What the task asks => Please take the records that follow and repeat exactly the lines starting with the line with "Given: Click 未诊断 status for HOSTS row" and going on through the line with "You are a computer-use agent. Screen".

►

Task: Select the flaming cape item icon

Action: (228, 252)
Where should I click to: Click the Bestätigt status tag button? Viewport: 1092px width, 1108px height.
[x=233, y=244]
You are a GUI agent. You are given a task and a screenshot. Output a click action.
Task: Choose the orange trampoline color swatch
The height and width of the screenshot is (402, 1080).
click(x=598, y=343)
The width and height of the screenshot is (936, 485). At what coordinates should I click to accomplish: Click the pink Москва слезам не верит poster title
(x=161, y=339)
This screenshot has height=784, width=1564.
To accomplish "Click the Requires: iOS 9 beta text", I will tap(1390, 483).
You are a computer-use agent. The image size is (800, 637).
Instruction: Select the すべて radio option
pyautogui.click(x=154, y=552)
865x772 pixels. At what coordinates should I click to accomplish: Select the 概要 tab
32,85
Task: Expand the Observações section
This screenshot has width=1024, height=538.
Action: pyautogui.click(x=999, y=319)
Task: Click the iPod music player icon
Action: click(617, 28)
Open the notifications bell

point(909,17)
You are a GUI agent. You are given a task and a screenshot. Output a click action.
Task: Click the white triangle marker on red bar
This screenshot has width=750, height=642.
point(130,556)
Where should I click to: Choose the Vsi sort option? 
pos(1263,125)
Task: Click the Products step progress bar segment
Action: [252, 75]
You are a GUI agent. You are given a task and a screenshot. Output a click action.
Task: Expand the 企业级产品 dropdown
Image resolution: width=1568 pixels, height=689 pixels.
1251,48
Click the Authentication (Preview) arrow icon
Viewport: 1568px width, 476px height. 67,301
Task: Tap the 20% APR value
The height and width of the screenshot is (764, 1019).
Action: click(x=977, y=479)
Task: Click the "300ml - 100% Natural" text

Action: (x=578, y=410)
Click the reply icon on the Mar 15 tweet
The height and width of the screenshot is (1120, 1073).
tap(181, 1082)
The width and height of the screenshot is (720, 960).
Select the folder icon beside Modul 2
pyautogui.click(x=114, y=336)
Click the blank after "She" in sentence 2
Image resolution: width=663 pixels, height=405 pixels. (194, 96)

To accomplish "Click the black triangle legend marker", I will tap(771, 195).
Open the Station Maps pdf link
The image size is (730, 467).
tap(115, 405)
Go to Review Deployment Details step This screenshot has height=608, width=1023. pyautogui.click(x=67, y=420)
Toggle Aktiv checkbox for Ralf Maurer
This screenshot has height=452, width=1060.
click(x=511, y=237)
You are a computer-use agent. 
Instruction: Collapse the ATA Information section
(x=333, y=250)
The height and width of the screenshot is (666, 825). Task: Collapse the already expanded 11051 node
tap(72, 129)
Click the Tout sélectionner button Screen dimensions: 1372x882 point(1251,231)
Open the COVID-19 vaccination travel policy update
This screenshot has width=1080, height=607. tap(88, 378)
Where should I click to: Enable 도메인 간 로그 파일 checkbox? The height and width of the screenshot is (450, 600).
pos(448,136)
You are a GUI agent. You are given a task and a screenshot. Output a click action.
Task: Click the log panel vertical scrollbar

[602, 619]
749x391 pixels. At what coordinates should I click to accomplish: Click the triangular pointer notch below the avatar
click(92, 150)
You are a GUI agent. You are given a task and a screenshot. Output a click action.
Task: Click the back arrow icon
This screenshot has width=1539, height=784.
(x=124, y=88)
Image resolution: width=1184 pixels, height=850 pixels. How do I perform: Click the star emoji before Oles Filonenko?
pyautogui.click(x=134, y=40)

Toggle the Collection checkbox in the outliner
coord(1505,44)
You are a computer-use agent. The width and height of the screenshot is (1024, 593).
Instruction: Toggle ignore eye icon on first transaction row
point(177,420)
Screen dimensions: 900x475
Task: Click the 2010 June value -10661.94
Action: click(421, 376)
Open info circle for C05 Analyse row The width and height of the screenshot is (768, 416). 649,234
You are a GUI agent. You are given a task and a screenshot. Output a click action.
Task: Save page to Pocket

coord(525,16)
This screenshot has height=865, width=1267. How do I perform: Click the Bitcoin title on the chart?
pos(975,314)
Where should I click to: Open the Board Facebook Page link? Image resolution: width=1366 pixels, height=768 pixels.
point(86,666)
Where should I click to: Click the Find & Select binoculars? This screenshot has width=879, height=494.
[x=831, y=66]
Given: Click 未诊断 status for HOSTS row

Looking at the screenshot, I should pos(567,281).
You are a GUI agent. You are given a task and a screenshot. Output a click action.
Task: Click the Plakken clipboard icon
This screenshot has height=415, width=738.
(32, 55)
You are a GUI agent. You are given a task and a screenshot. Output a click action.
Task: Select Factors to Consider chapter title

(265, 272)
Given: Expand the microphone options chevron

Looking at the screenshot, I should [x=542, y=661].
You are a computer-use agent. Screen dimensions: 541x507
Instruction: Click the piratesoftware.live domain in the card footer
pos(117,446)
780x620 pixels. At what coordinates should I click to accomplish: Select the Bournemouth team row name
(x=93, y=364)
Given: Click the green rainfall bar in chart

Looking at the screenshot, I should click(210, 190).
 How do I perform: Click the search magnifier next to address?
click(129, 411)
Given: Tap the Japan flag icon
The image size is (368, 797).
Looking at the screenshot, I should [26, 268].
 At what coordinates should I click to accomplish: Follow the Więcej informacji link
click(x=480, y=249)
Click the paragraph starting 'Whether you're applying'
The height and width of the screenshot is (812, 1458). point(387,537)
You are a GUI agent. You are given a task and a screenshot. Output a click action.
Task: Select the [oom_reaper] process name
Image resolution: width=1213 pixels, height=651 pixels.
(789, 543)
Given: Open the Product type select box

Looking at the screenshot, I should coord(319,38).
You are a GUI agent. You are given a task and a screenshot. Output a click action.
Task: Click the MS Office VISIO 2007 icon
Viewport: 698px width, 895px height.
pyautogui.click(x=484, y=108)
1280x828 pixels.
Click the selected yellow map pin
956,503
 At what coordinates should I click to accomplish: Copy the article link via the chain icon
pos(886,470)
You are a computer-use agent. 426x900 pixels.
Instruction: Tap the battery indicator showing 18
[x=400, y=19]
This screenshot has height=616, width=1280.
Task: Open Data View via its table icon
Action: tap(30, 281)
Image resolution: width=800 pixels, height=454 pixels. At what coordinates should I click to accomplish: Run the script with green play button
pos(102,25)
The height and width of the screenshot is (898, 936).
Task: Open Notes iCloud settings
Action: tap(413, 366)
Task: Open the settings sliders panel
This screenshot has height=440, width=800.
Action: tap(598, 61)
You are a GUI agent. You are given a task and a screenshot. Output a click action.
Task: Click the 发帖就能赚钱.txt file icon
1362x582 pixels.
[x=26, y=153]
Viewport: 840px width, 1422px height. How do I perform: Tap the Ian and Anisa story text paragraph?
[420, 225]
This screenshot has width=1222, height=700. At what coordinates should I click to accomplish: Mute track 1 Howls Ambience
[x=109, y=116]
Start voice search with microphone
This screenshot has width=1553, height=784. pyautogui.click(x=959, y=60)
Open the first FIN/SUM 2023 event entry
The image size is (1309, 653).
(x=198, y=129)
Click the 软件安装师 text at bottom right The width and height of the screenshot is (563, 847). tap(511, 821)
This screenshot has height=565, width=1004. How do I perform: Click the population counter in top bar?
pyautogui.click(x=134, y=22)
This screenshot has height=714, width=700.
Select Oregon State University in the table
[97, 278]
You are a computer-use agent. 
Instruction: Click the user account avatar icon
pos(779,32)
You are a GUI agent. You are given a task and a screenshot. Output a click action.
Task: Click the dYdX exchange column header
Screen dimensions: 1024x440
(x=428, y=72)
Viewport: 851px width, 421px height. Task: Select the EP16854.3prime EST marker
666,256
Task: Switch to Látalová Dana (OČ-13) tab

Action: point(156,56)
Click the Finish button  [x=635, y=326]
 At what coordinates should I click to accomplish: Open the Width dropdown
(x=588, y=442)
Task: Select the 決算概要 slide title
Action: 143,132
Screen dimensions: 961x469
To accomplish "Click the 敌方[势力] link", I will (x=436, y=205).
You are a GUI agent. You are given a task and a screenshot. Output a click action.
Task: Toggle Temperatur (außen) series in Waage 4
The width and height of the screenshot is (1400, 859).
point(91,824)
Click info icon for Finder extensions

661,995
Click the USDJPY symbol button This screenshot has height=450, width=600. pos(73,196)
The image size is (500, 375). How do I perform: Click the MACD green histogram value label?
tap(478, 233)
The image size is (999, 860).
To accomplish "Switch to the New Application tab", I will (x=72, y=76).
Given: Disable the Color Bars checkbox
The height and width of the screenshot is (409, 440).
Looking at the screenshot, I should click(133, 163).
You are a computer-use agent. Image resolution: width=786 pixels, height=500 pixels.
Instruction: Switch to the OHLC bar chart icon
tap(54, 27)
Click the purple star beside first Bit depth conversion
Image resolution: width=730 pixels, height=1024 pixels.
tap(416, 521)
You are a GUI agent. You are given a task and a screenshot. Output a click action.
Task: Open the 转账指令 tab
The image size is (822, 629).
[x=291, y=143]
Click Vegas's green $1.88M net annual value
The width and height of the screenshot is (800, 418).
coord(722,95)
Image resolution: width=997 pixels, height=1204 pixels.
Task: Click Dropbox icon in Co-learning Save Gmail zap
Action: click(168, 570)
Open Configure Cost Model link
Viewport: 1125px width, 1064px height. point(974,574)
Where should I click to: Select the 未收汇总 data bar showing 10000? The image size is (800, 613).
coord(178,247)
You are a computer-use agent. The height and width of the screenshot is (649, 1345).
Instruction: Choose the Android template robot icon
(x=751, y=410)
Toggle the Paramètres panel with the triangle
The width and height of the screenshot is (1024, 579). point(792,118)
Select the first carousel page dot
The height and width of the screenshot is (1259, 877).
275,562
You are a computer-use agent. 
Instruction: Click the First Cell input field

◄

Solution =>
Given: Click 未诊断 status for HOSTS row

Looking at the screenshot, I should pos(567,281).
You are a GUI agent. You are given a task and a screenshot. Output a click action.
Task: Click the Plakken clipboard icon
This screenshot has height=415, width=738.
(32, 55)
You are a GUI agent. You are given a task and a screenshot. Output a click action.
Task: Select Factors to Consider chapter title

(265, 272)
Given: Expand the microphone options chevron

Looking at the screenshot, I should [x=542, y=661].
You are a computer-use agent. Screen dimensions: 541x507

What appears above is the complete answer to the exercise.